Wiederbesetzung - Bezirksregierung stellt Bedenken zurück

Die Remscheider Stadtkämmerin Bärbel Schütte wurde mit Wirkung zum 1. Oktober 2012 vor Ablauf ihrer Wahlzeit in den Ruhestand versetzt. Die Beigeordnetenstelle ist seit diesem Zeitpunkt unbesetzt.

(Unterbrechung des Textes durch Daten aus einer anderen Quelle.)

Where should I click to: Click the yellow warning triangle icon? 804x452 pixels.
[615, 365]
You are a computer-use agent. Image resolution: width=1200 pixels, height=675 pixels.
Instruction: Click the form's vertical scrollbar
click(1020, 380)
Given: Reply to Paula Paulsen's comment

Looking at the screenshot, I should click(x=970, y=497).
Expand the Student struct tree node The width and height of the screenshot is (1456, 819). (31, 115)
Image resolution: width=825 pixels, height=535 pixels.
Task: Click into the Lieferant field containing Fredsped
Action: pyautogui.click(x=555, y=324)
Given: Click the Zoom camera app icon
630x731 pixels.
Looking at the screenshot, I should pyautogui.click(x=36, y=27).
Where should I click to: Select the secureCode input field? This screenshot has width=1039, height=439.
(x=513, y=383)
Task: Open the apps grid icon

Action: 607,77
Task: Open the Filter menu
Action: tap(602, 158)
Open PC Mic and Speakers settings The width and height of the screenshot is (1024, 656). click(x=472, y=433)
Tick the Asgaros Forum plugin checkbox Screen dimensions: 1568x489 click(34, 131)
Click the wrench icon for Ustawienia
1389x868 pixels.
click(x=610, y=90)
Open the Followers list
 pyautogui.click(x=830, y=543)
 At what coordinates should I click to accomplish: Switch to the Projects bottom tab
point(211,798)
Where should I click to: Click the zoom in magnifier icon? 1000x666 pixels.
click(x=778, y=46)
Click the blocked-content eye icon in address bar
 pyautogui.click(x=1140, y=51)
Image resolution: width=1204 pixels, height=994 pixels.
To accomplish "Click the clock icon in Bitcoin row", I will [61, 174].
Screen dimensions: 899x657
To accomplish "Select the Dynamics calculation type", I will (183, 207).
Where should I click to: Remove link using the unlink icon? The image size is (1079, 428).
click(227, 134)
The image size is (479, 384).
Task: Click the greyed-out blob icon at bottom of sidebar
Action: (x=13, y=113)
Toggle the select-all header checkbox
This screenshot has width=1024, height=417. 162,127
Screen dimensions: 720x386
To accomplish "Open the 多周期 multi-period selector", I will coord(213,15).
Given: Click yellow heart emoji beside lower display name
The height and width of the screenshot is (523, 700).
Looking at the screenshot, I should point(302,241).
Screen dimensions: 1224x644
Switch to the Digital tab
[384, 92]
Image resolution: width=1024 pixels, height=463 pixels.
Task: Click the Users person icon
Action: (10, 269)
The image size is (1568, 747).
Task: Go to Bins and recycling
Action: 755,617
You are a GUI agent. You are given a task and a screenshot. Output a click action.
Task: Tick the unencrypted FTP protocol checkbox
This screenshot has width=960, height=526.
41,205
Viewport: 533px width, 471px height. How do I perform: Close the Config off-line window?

Da der Stadt Remscheid im Nothaushaltsrecht die bilanzielle Überschuldung droht, ist sie verpflichtet, vor dem Verfahrensbeginn zur Stellenwiederbesetzung die Bezirksregierung Düsseldorf zu unterrichten und eine Entscheidung der Kommunalaufsicht einzuholen.

Dieses Verfahren wird damit begründet, dass auch bei der Besetzung von kommunalen Spitzenämtern sehr sorgfältig zu prüfen sei, ob in diesem Bereich eine Reduzierung des Personalaufwandes möglich sei bzw. sich Mehrkosten mit der Haushaltslage überhaupt noch im Einklang befinden. 

Die Stadt Remscheid hat die Vakanz der Beigeordnetenstelle angezeigt und zwischenzeitlich eine Antwort der Bezirksregierung erhalten, über die der Ältestenrat in seiner gestrigen Sitzung informiert wurde. 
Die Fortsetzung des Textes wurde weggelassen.